During this research project, both hardware and control system modifications to the EHA were
performed. A high-precision optical encoder position sensor with a 50 nm resolution was mounted on the inertial load to directly measure the position of the load. A number of device drivers were written to interface the MATLAB real-time control environment with the optical encoder and servo motor amplifier. A Sugeno-inference fuzzy controller was designed and implemented in MATLAB. For comparison purposes, a switched-gain controller and a proportional controller were also implemented in the control environment.
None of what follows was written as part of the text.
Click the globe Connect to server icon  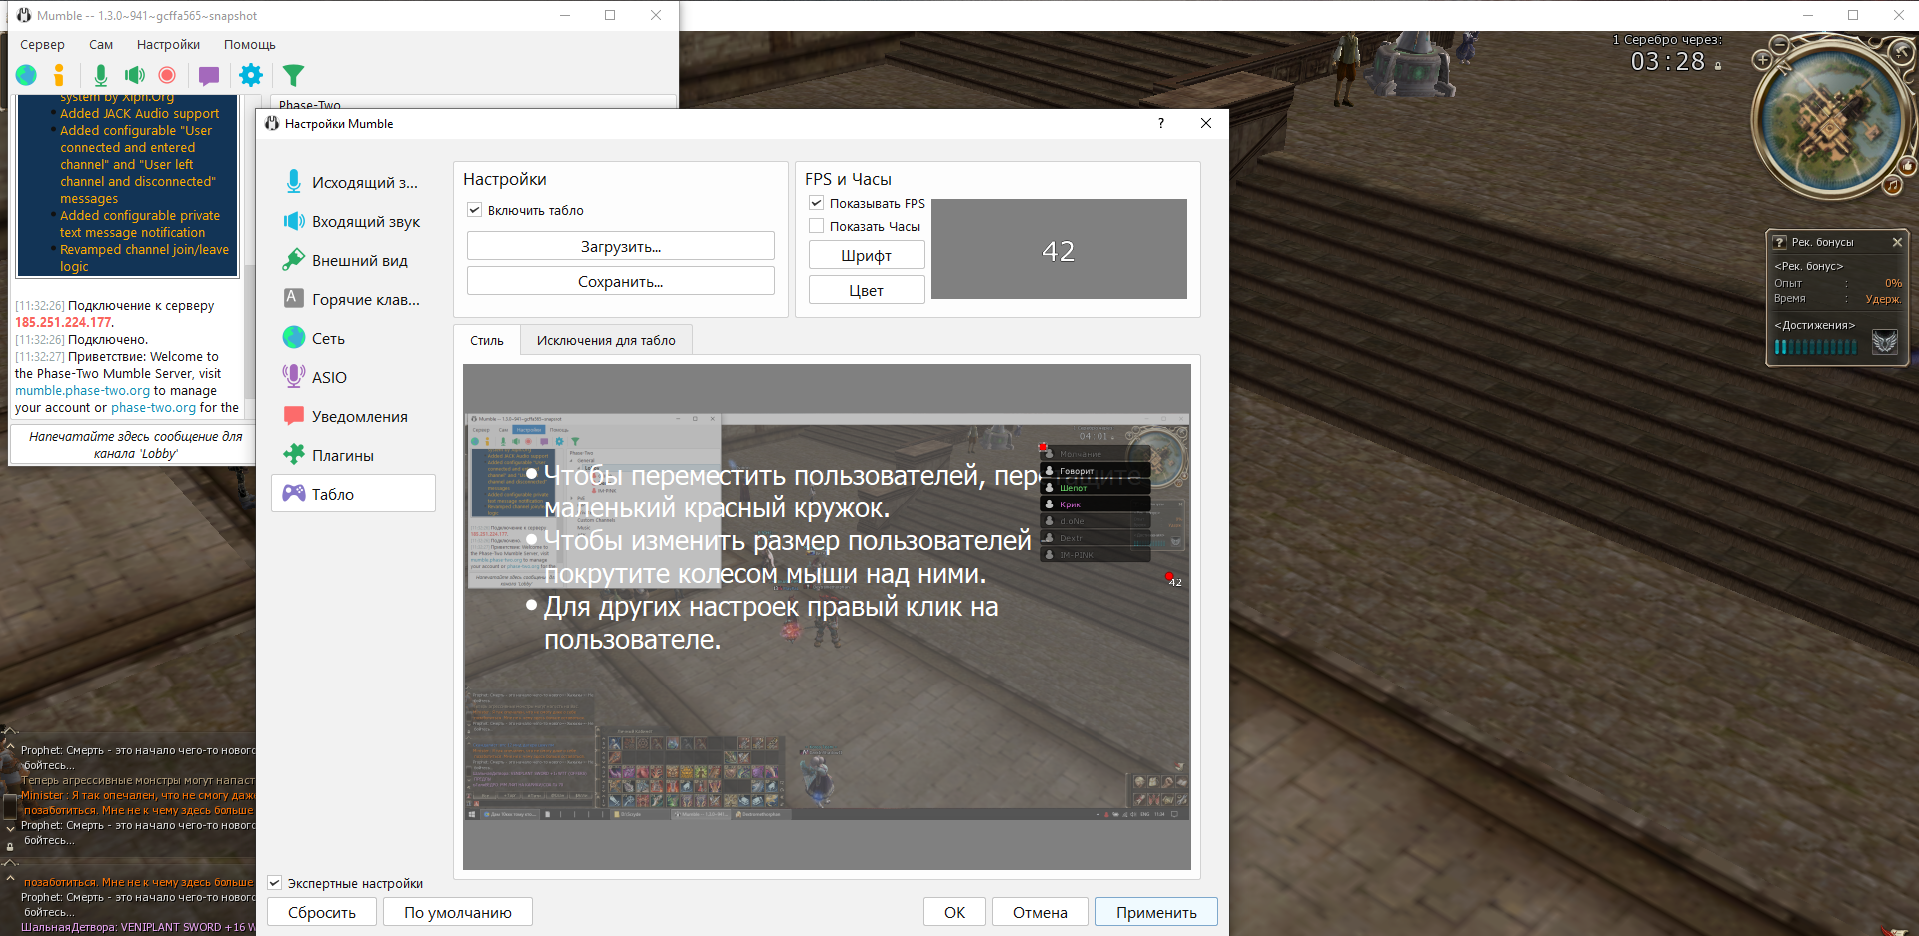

The performance of the fuzzy controller was compared to the switched-gain controller and
the proportional controller in a number of tests. First, the regulatory and tracking performance
of the EHA with an inertial load of 20 kg was examined. It was determined in the regulatory
tests that the positional accuracy of the EHA with the fuzzy controller was excellent, achieving
a steady state error of 50 ± 25 nm or less for step inputs in the range 5 cm to 200 nm. The
positional accuracy during the tracking tests was found to be reduced compared to the regulatory
tests since the actuator did not have sufficient time to settle to final accuracy due to the timevarying input signals. In all cases, it was found that the positional accuracy of the EHA with the fuzzy controller was significantly greater than with the switched-gain and proportional controllers for both regulatory and tracking signals. Testing with the inertial load eliminated or changed was not performed because the position sensor was mounted to the load, making it unfeasible to alter the load during the time frame of this study.
The regulatory and tracking performance of the EHA with an inertial load of 20 kg plus external
resistive loads of 90 to 280 N were investigated. It was found that the positional accuracy of the
EHA decreased with the application of an external load to 3.10 ± 0.835 µm for a 1 cm step input
(90 N load) and 8.45 ± 0.400 µm for a 3 cm step input (280 N load). Again, the positional accuracy
of the EHA decreased during the tracking tests relative to the regulatory tests, for the reason stated above. This implies that the positional accuracy of the EHA with a resistive load is in the microscale, rather than the nano-scale as was put forth as the objective of this study. Nevertheless, the positional accuracy of the EHA with the fuzzy controller was found to be significantly greater than with the switched-gain and proportional controllers. It is postulated that the increase in positional error observed during the external load tests was due to an increase in cross-port leakage, relative to
the inertial load tests, caused by the pressure differential induced across the actuator by the external load. Methods of reducing the increase in positional error caused by external loads on the EHA remains an area for future study.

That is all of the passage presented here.